# What to produce:
Reproduce word for word the part of the changelog between "Add python Edge" and "tables (to_csv) (#5)", inclusive.

# Passage shown:
Changelog#

All notable changes to this project will be documented in this file.

The format is based on Keep a Changelog, and this project adheres to Semantic Versioning.

[0.3.0] - 2025-01-13#

Add python Edge constructor for programmatic edge creation with orientation, x1, y1, x2, y2, width, and color parameters
Add explicit strategy for table detection, allowing the use of explicitly provided edges (#7)
Add explicit_h_edges and explicit_v_edges settings to TfSettings for providing explicit edges
Allow page parameter to be None in find_tables, find_all_cells_bboxes and get_edges when both strategies are explicit (and extract_text is False for find_tables)
Add plumber_edge_to_tablers_edge function for converting pdfplumber edges to tablers edges
Add documentation and doc workflow with Material-for-MkDocs (#6)

Add CSV export for tables (to_csv) (#5)
Add Markdown export for tables (to_markdown)
Add HTML export for tables (to_html)
Add min_rows and min_columns settings for table filtering (default: None, no filter)

# Provided data:
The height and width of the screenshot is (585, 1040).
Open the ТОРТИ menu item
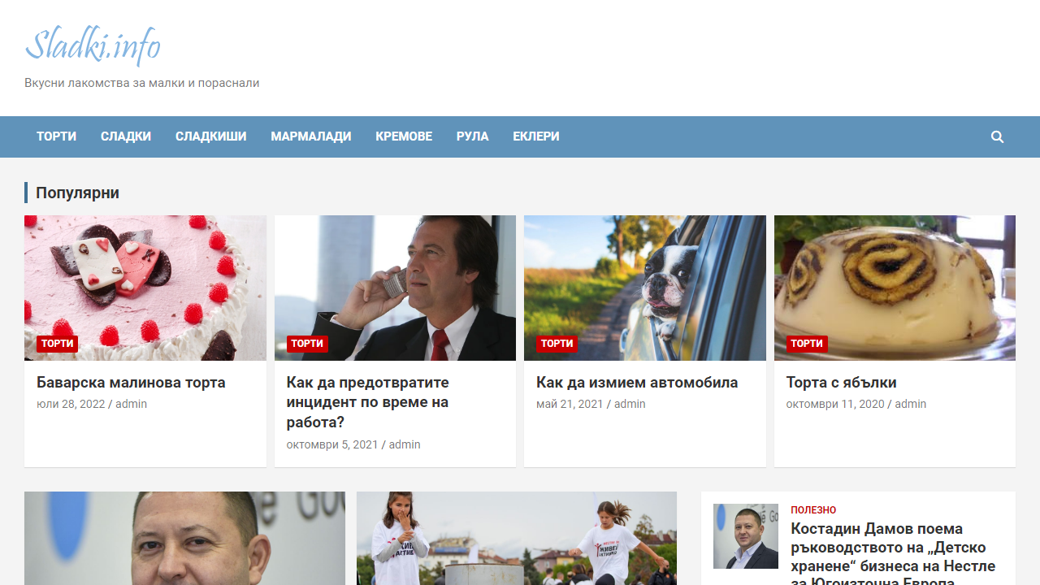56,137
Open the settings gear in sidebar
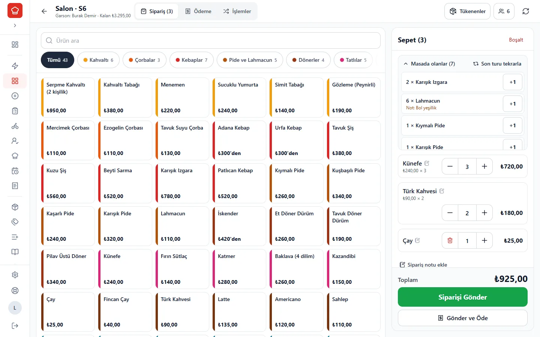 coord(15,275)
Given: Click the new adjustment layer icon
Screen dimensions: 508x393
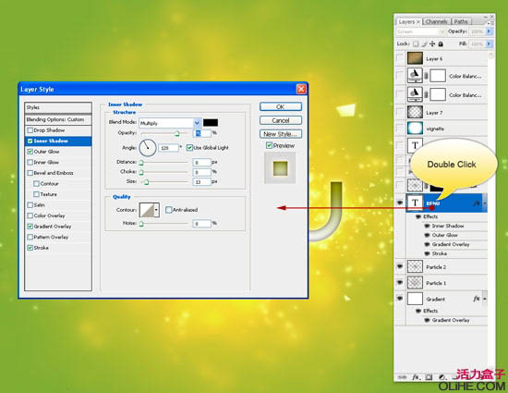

# Solution:
Add python Edge constructor for programmatic edge creation with orientation, x1, y1, x2, y2, width, and color parameters
Add explicit strategy for table detection, allowing the use of explicitly provided edges (#7)
Add explicit_h_edges and explicit_v_edges settings to TfSettings for providing explicit edges
Allow page parameter to be None in find_tables, find_all_cells_bboxes and get_edges when both strategies are explicit (and extract_text is False for find_tables)
Add plumber_edge_to_tablers_edge function for converting pdfplumber edges to tablers edges
Add documentation and doc workflow with Material-for-MkDocs (#6)

Add CSV export for tables (to_csv) (#5)